Start of RAW DATA

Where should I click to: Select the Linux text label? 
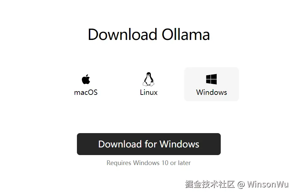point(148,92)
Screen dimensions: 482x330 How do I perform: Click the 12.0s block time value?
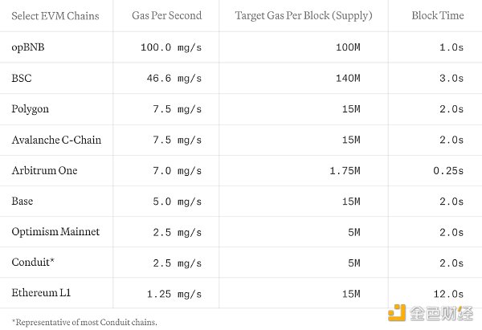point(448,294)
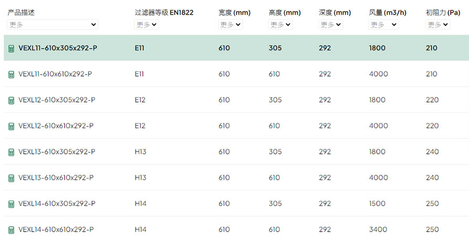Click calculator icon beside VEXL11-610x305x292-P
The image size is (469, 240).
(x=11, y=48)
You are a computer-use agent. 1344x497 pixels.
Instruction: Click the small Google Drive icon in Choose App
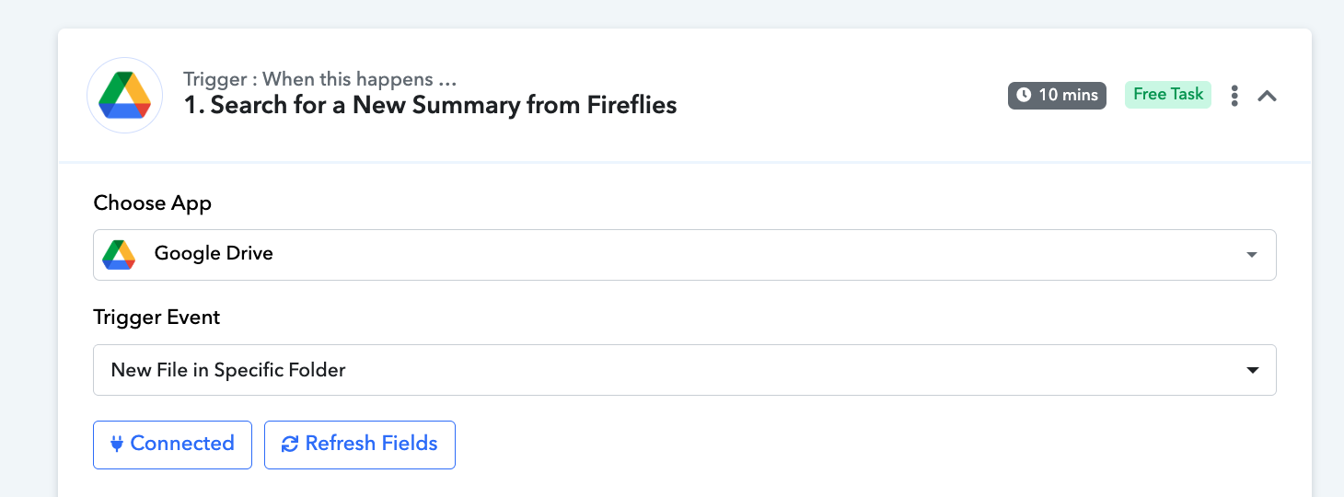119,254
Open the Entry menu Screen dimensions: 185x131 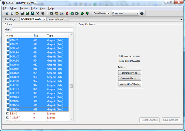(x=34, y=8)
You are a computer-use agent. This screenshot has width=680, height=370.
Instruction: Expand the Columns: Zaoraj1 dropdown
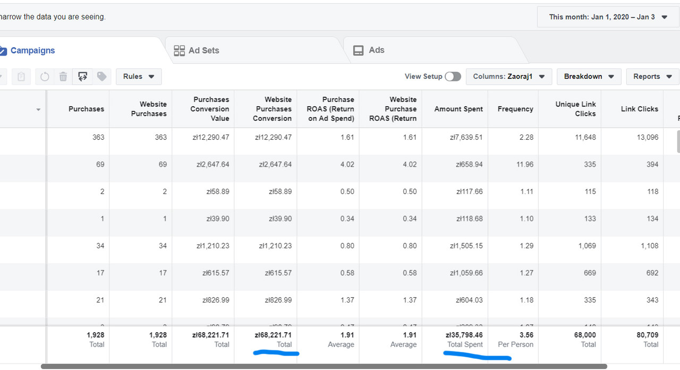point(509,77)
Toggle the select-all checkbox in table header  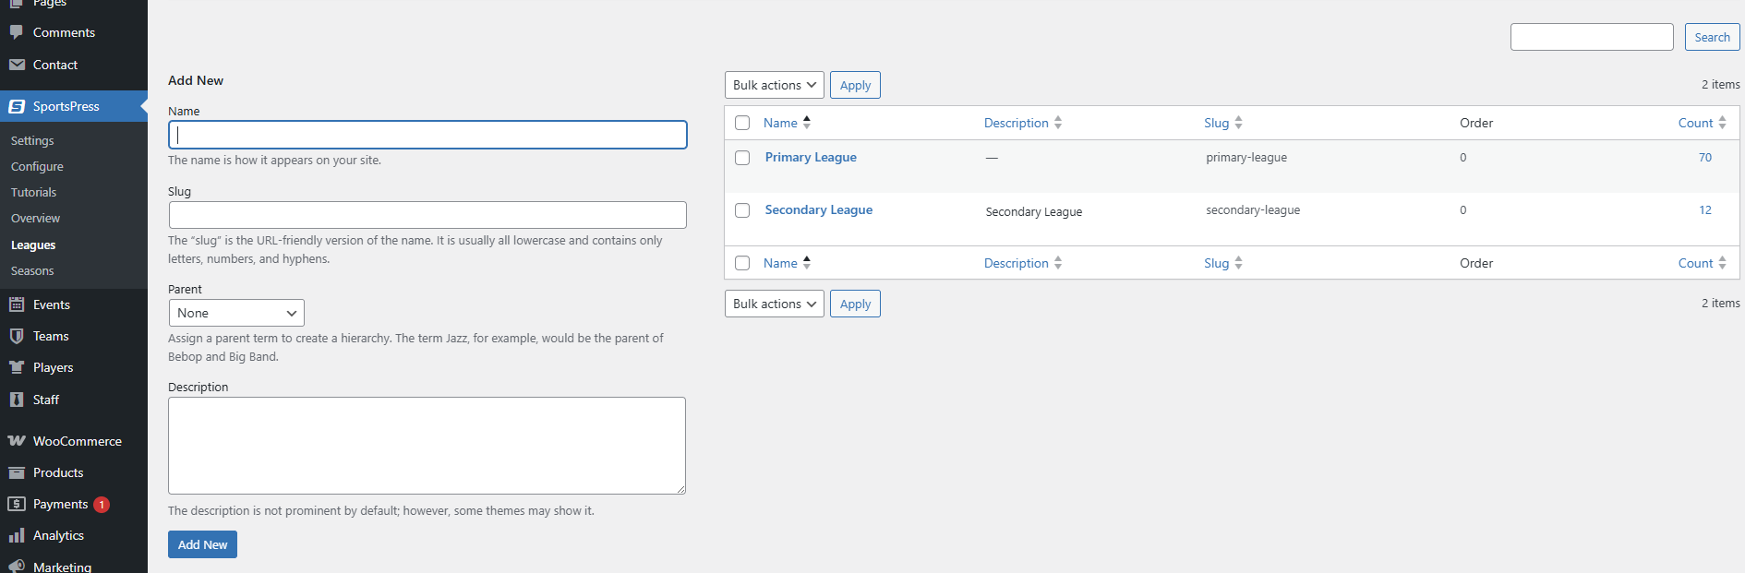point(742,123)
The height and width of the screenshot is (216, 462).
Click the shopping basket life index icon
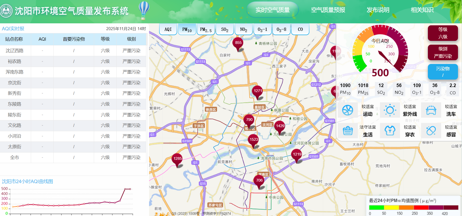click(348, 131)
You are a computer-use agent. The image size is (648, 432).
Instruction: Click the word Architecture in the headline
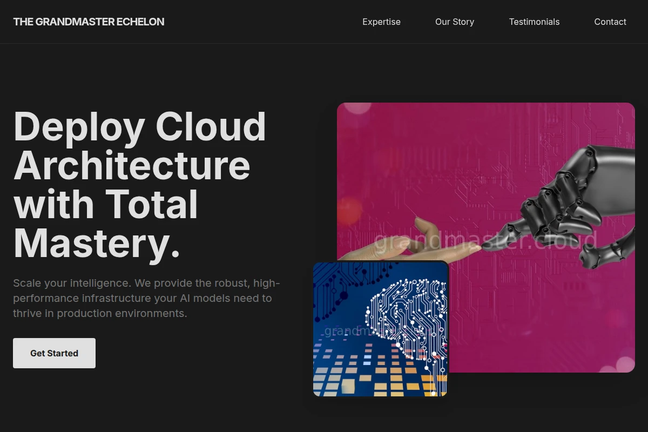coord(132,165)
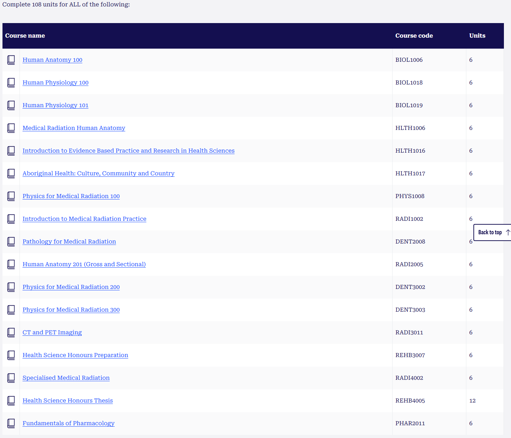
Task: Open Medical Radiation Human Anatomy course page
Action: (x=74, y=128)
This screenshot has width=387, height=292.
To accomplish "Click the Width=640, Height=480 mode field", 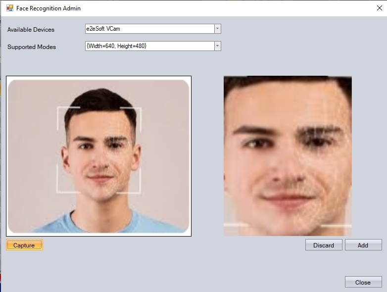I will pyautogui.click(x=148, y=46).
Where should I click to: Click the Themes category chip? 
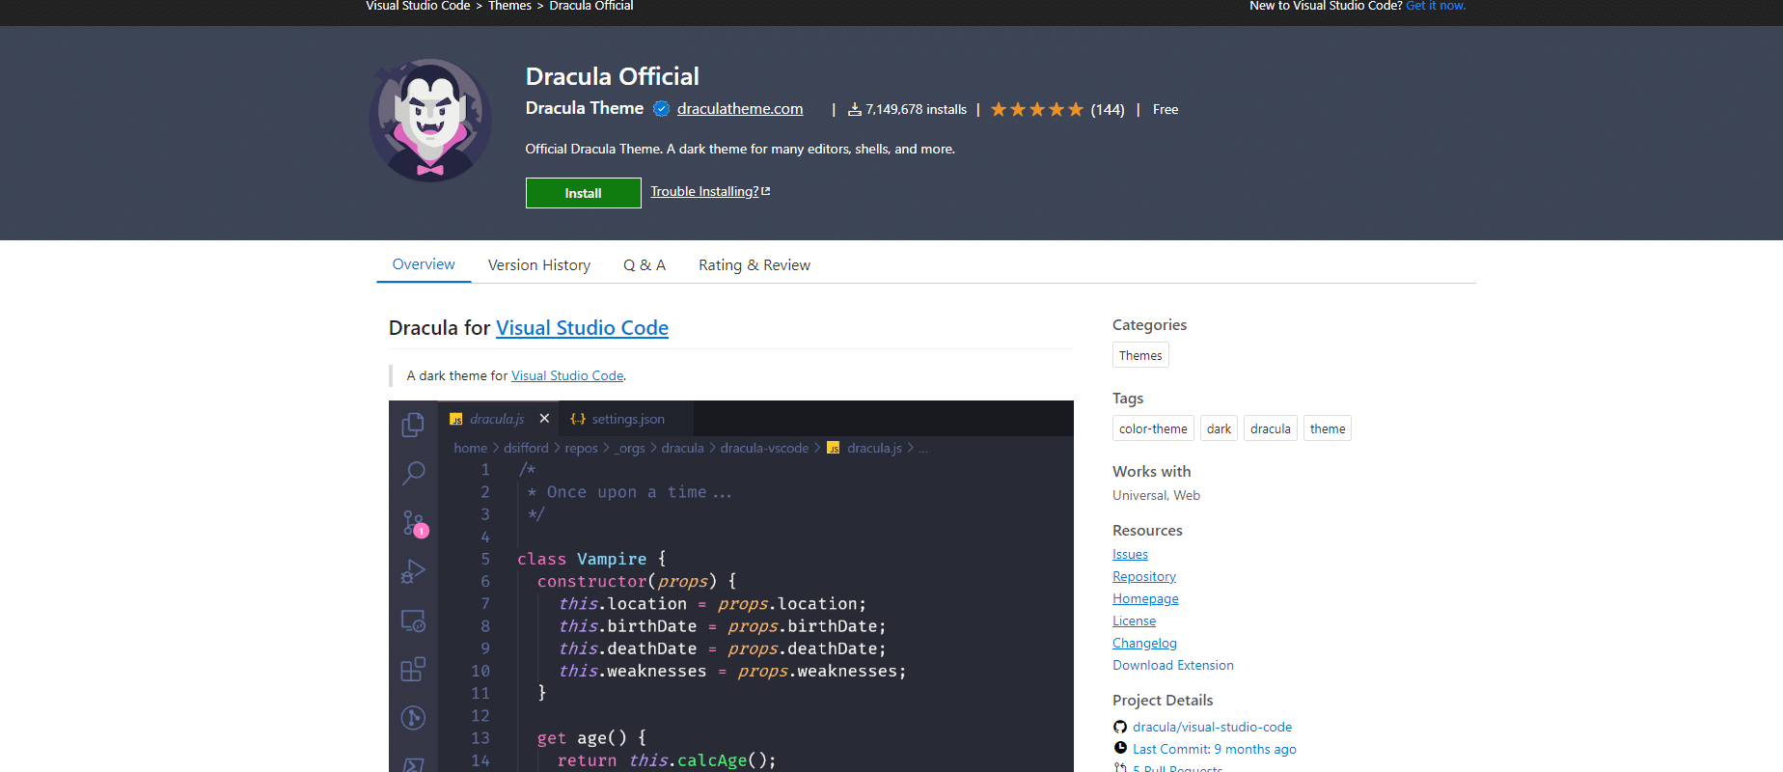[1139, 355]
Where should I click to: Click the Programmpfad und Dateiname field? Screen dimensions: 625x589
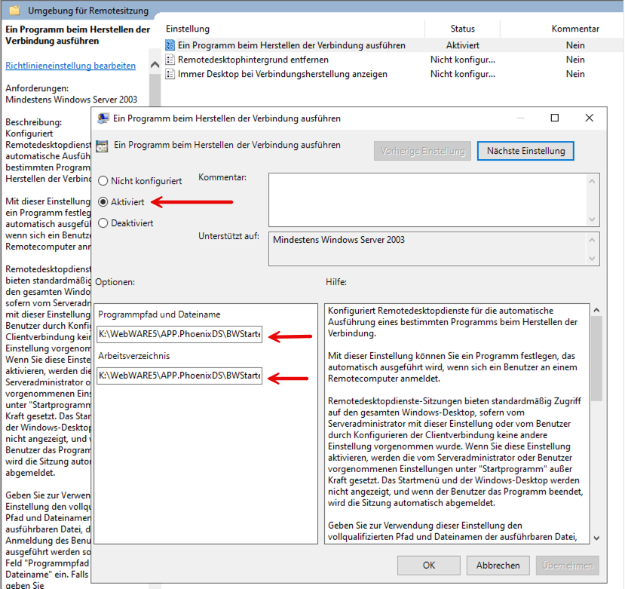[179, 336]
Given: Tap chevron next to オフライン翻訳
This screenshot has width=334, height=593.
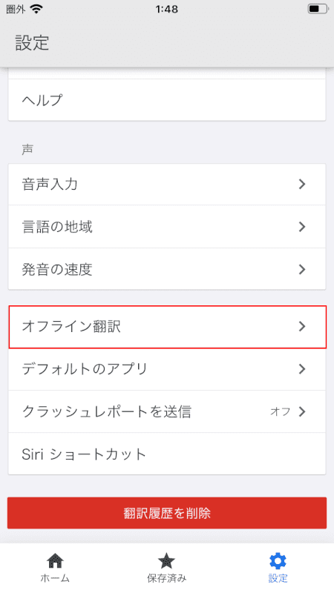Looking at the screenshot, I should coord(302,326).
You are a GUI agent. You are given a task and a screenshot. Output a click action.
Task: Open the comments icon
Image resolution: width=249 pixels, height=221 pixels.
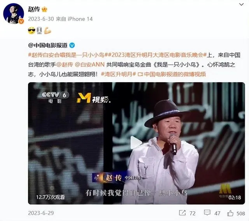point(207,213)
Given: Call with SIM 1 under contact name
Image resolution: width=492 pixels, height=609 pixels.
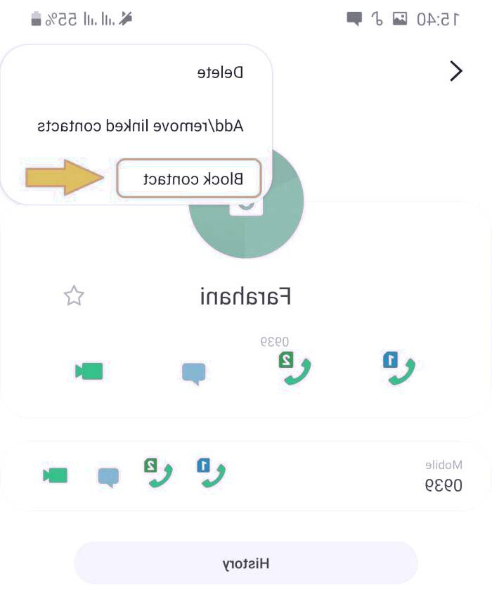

End of RAW DATA

**ASSIGNED TASK**. The number of lines in this listing that hold "computer" is the only answer required.

**RESULT OF THIS EXERCISE**. 3